Researchers have published several approaches to improve how large language models (LLMs) handle multiple tasks and maintain consistency in complex reasoning scenarios.
According to arxiv.org, a new method called PEML (Parameter-Efficient Multi-task Learning) combines continuous prompt optimization with low-rank model adaptation to enable efficient fine-tuning across multiple tasks. The research showed “an average accuracy improvement of up to 6.67%, with individual tasks showing peak gains of up to 10.75%” when evaluated against existing methods including MTL-LoRA, MultiLoRa, C-Poly, and MoE on benchmarks including GLUE, SuperGLUE, and commonsense reasoning tasks.
In related work on prompting strategies, arxiv.org reported a reinforcement learning framework that trains lightweight “prompter” models to optimize prompts for frozen LLMs.
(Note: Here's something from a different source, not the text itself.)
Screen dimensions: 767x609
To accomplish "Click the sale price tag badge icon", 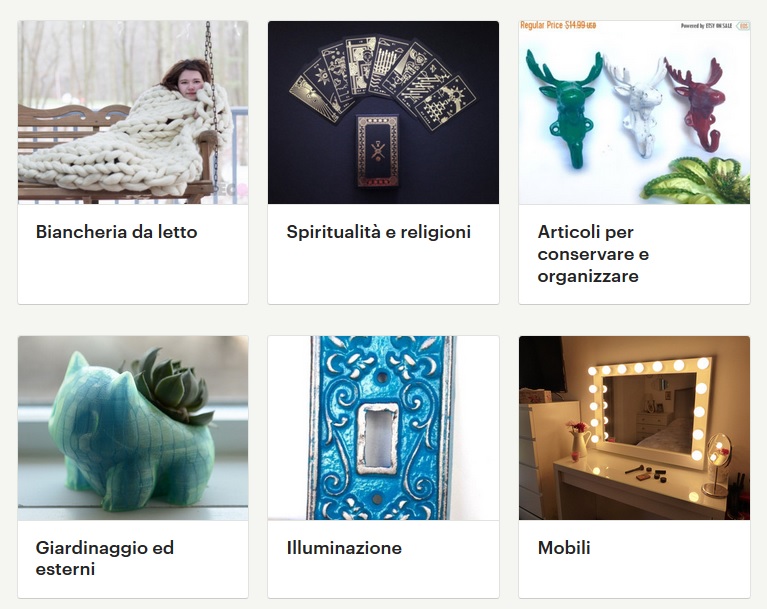I will pyautogui.click(x=743, y=26).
The approach demonstrated substantial performance gains, “improving performance from 55% to 90% in logic-intensive reasoning and 74% to 91% in tool-use tasks” on the Big Bench Extra Hard and Tau-bench suites.
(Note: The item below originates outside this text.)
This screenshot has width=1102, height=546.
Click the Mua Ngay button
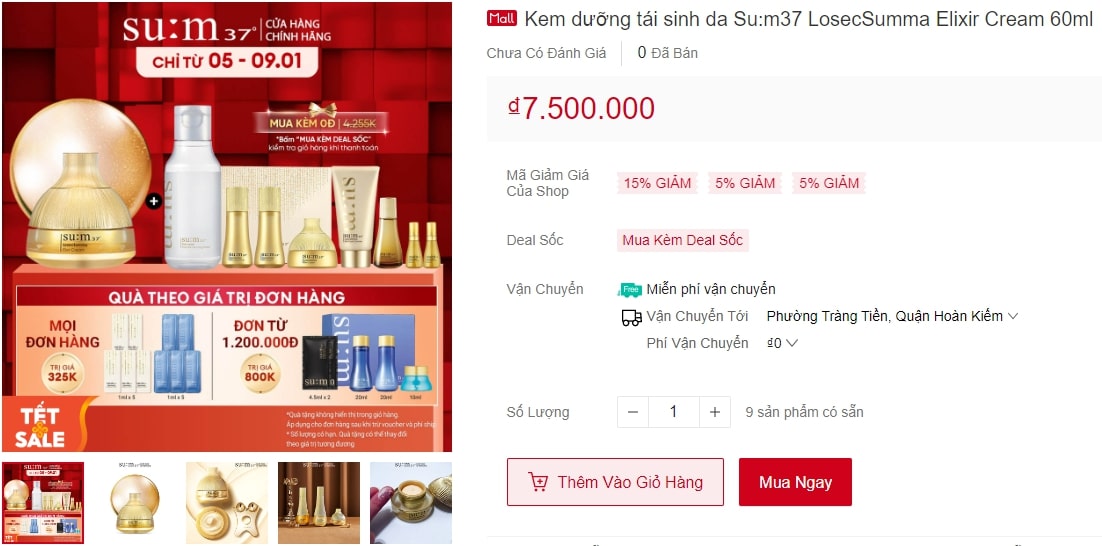795,482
For multi-turn dialogue systems, arxiv.org introduced Self-Recall Thinking (SRT), which addresses consistency challenges by enabling models to “selectively recall and reason over context during inference.” According to the paper, SRT “improves F1 score by 4.7% and reduces end-to-end latency by 14.7%” compared to prior methods.
Additionally, arxiv.org presented E-mem, a multi-agent framework accepted to ICML 2026 that achieved “over 54% F1, surpassing the state-of-the-art GAM by 7.75%, while reducing token cost by over 70%” on the LoCoMo benchmark.